There is no hard evidence that D3 supplementation is beneficial for health and no evidence that the population as a whole is vitamin D ‘deficient’ – so how does Campbell contrive to give the opposite impression?
Here we take a critical look at a single video and find it lacking in credible argument or relevant evidence. There are various vitamin D ‘pushers’ on Twitter and YouTube all using the same techniques and making the same mistakes:
- Correlation is not causation
- Low levels of D are the result of disease not the cause
- Arguments from evolution are not evidence
- Levels do not depend on latitude
- Skin pigmentation does not affect D3 production
- D3 supplementation is not the same as sunlight exposure
- There is no scientific rationale for current definitions of ‘deficiency’
The pitch.
The video is ostensibly a look at a paper (McCullough et al) which describes a 7 year study that concludes only that long term Vitamin D supplementation is ‘safe’, but the closing comments of the video reveal it to be a call for increased consumption of oral supplements by policy change and individual choice.
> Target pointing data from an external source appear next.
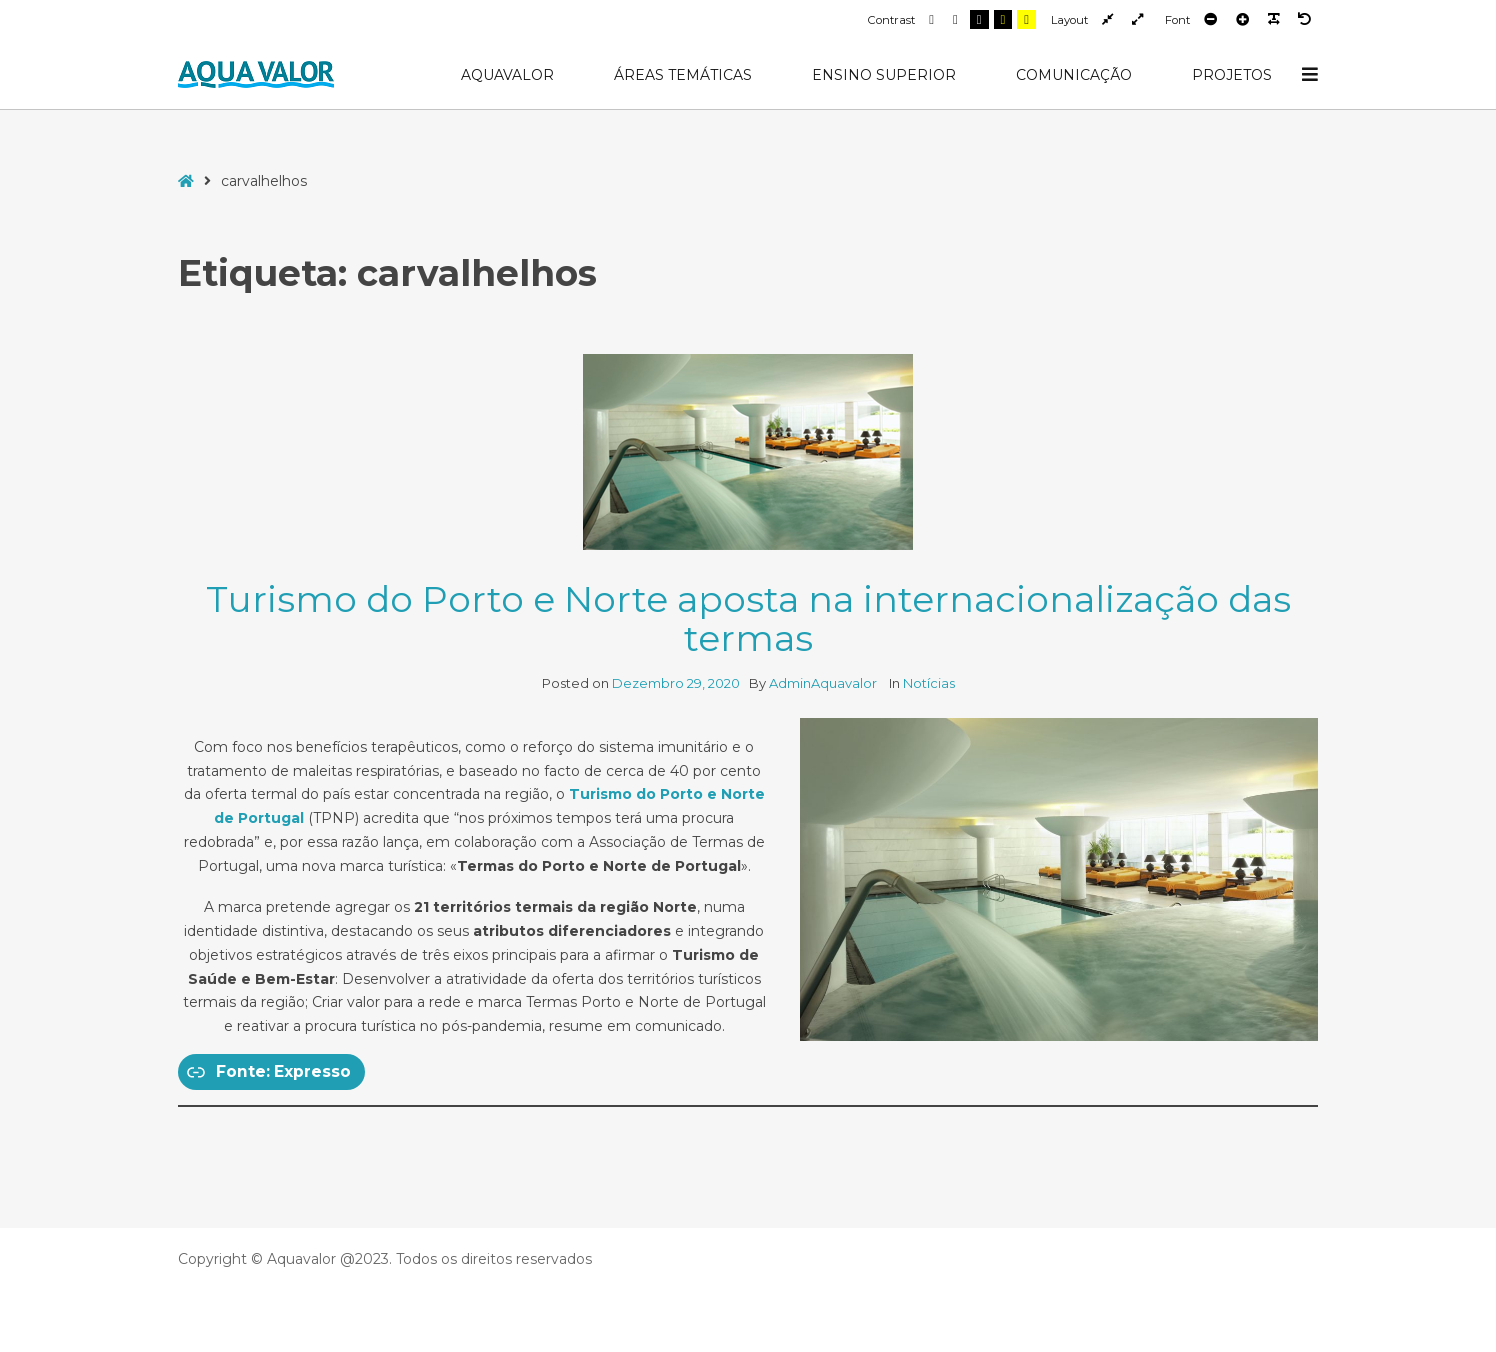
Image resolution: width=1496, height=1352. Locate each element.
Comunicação (1074, 75)
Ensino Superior (884, 75)
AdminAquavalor (824, 683)
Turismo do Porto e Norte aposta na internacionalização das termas (748, 619)
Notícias (929, 683)
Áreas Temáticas (683, 75)
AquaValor (507, 75)
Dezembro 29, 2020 (676, 683)
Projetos (1232, 75)
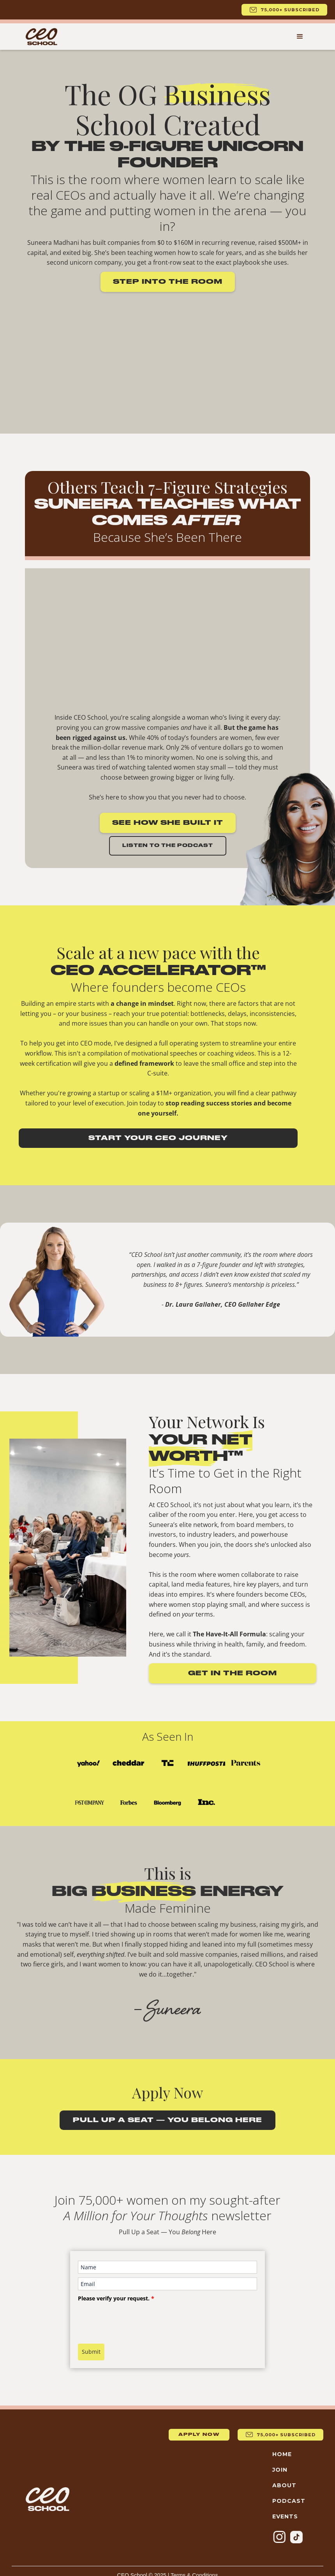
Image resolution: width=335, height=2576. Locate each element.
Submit (91, 2351)
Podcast (288, 2500)
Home (282, 2454)
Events (285, 2516)
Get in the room (232, 1673)
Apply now (199, 2435)
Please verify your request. (116, 2298)
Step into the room (167, 282)
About (284, 2485)
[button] (300, 36)
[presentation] (137, 2320)
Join (279, 2469)
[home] (41, 36)
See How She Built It (167, 823)
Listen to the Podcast (167, 845)
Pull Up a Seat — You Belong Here (167, 2120)
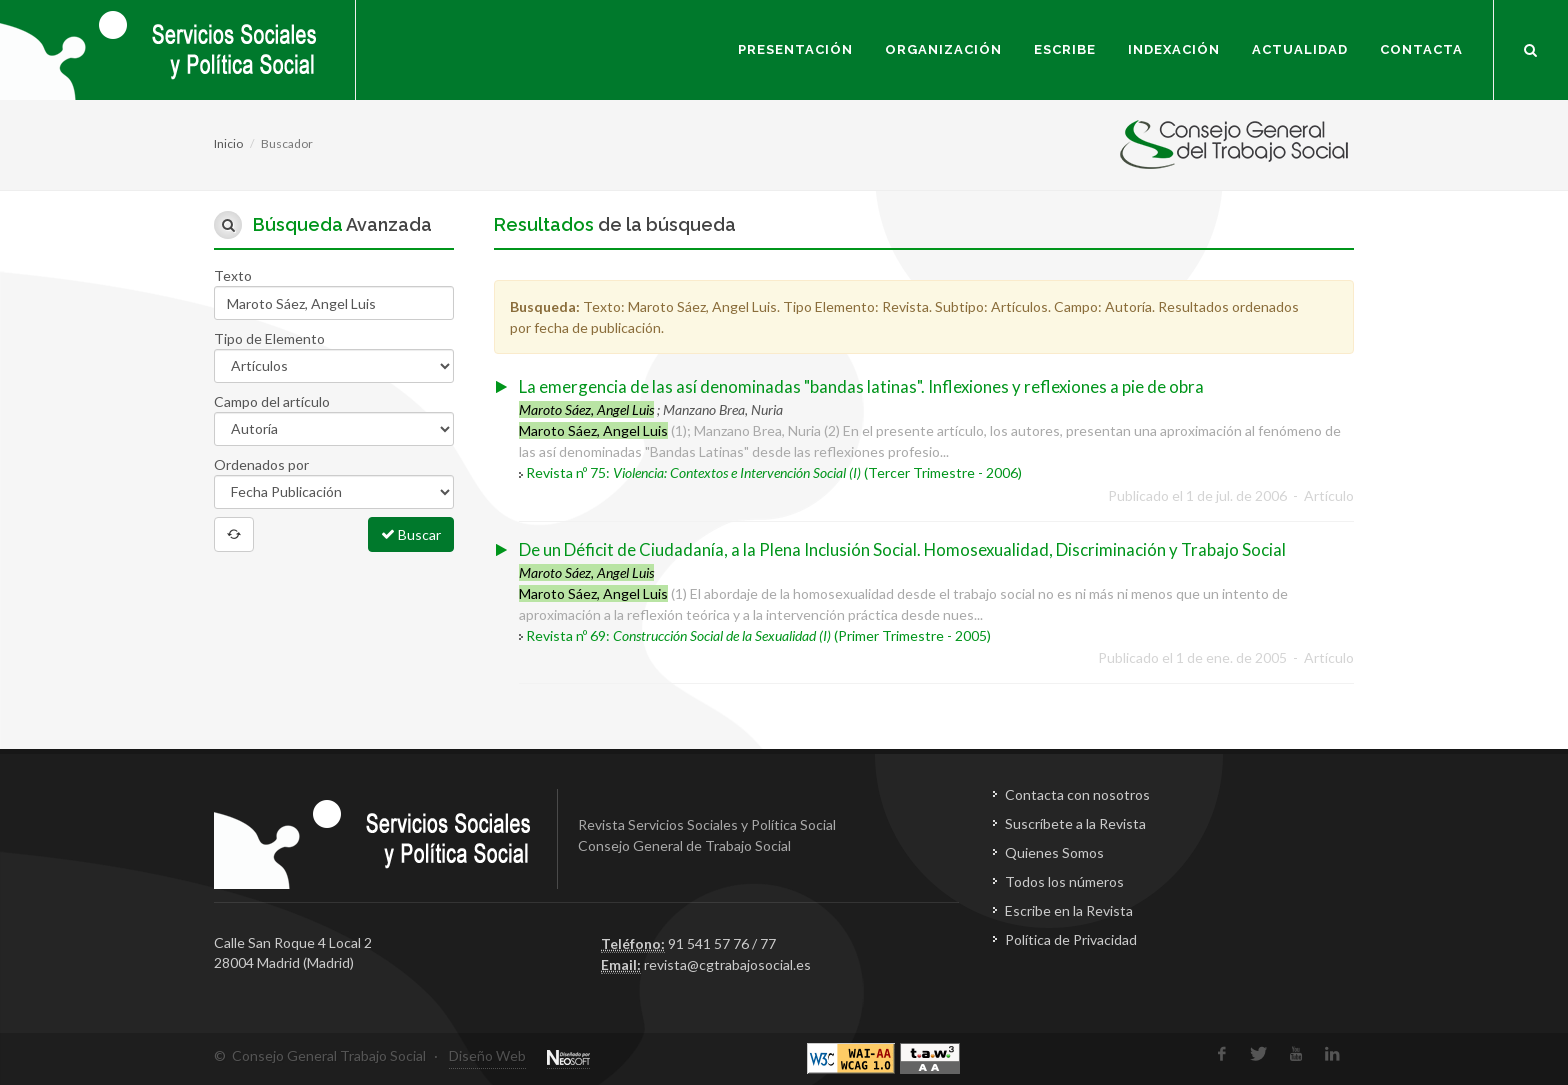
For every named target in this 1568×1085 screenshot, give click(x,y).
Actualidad (1300, 49)
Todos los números (1064, 881)
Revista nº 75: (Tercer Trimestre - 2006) (774, 472)
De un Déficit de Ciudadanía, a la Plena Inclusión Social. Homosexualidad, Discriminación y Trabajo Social (902, 549)
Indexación (1174, 49)
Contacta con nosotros (1077, 794)
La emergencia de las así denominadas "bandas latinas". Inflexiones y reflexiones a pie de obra (861, 386)
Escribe (1065, 49)
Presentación (795, 49)
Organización (943, 49)
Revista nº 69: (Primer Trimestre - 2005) (758, 635)
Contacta (1421, 49)
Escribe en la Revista (1069, 910)
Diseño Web (487, 1055)
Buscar (411, 534)
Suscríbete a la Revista (1075, 823)
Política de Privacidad (1071, 939)
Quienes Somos (1054, 852)
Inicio (228, 143)
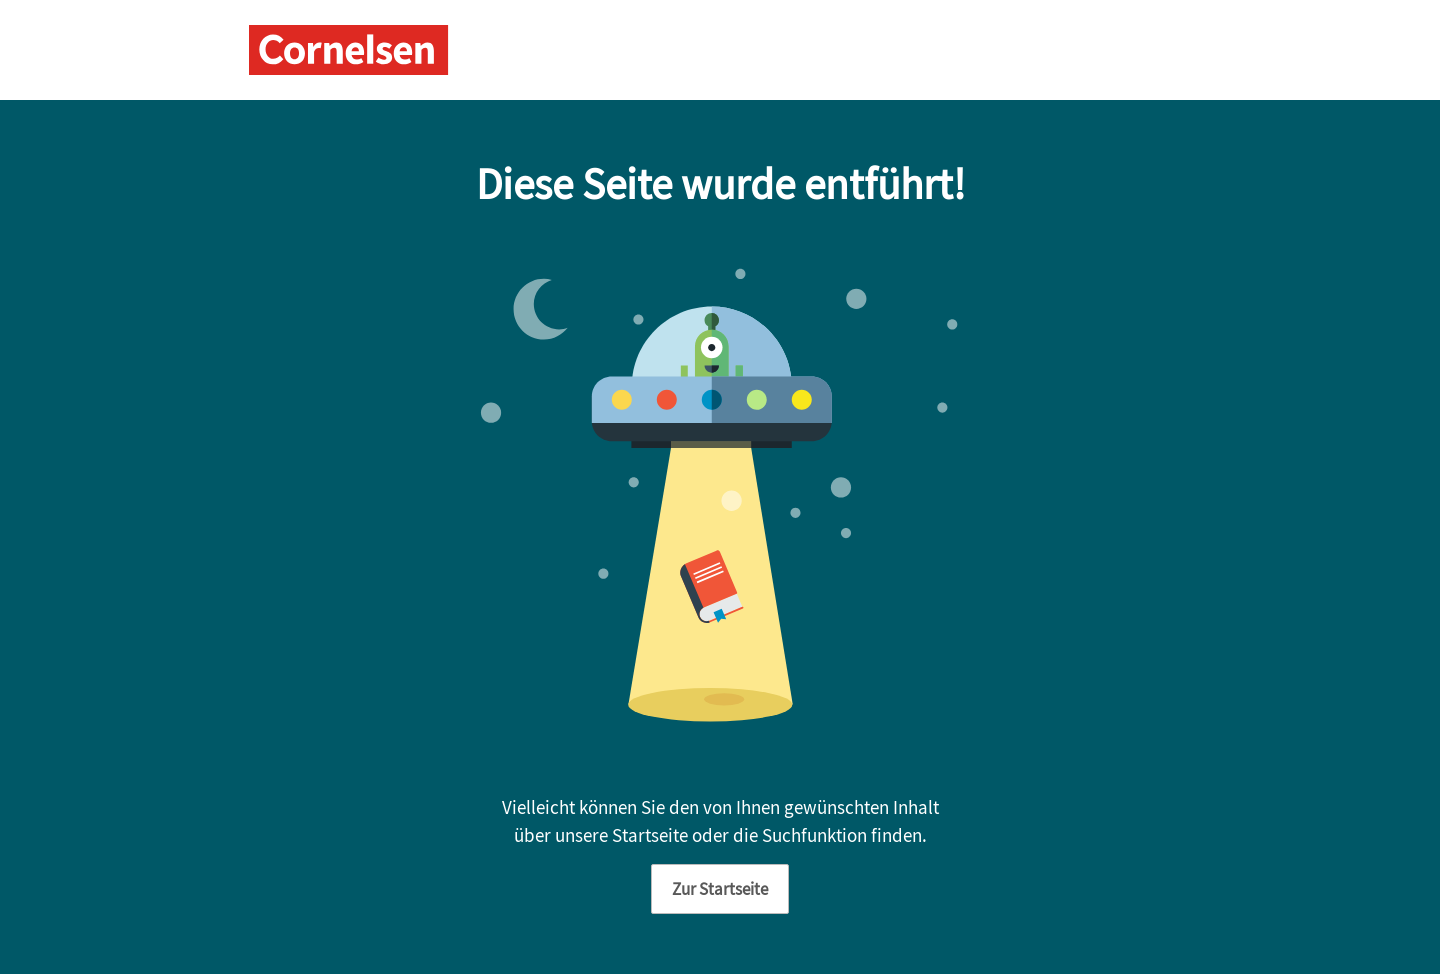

From the video at around 13:00: “There is no question at all in my mind that health authorities around the world should increase the recommended amount of vitamin D” and “I can’t tell you what to take .. I am currently taking 8000IU per day“.
These comments amount to an encouragement to take vitamin D supplements and to doubt advice given by the health authorities.
The Hunter Gatherer Argument.
“Vitamin D3 is a secosteroid hormone produced in the skin in amounts estimated up to 25,000 international units (IUs) a day by the action of UVB radiation” – McCullough et al
“Given we are supposed to be producing 25,000 IU per day..” – John Campbell

Campbell’s remark is highly deceptive for several reasons:
John has moved from what is to what he thinks ought to be, but you can’t move from an ‘is’ to an ‘ought’. – David Hume
Campbell’s statement makes implicit assumptions about the supposed perfection of human adaptation to our environment thousands of years ago but at the same time concludes that we have lost that connection somehow and need to compensate for it by artificial means, i.e. oral supplementation. We are seeing here an appeal to a naturopathic argument to encourage correction by allopathic medicine. Ugh!
The paper states that 25,000 IUs is the maximum amount of D3 produced in the skin and since we know that production rates are seasonal we can conclude that for most of the year, we will be producing far less than this.
- Africans living near the equator are deficient in vitamin D – Kagotho et al
- Rural workers in India have ‘low levels’ of vitamin D – Mangin et al
- Rising 25(OH)D levels automatically inhibit further production of D3 – Bogh et al
Naturopathy
So if we look again at what is, we find that a mechanism exists to actually prevent maximal production of 25(OH)D , which is the quantity that is usually measured. From a naturopathic viewpoint then, the supplementation as described in the study, is an attempt to actually disturb the body away from its natural processes and rhythms; the body will actively resist supplementation.
The above view is actually supported by the study which found that it takes 12 months of supplementation to raise the concentrations of 25(OH)D to the desired value. John Campbell, in the video has a different interpretation: “It took a year to get to the levels that the body wants it to be“. Again an assumed statement with no justification supplied and seemingly at odds with actual reality; how can it be said that the body wants levels to be high if it tries as hard as possible to keep them within seasonal limits?
Vitamin D levels normally rise and fall on a seasonal basis in accordance with sunlight exposure.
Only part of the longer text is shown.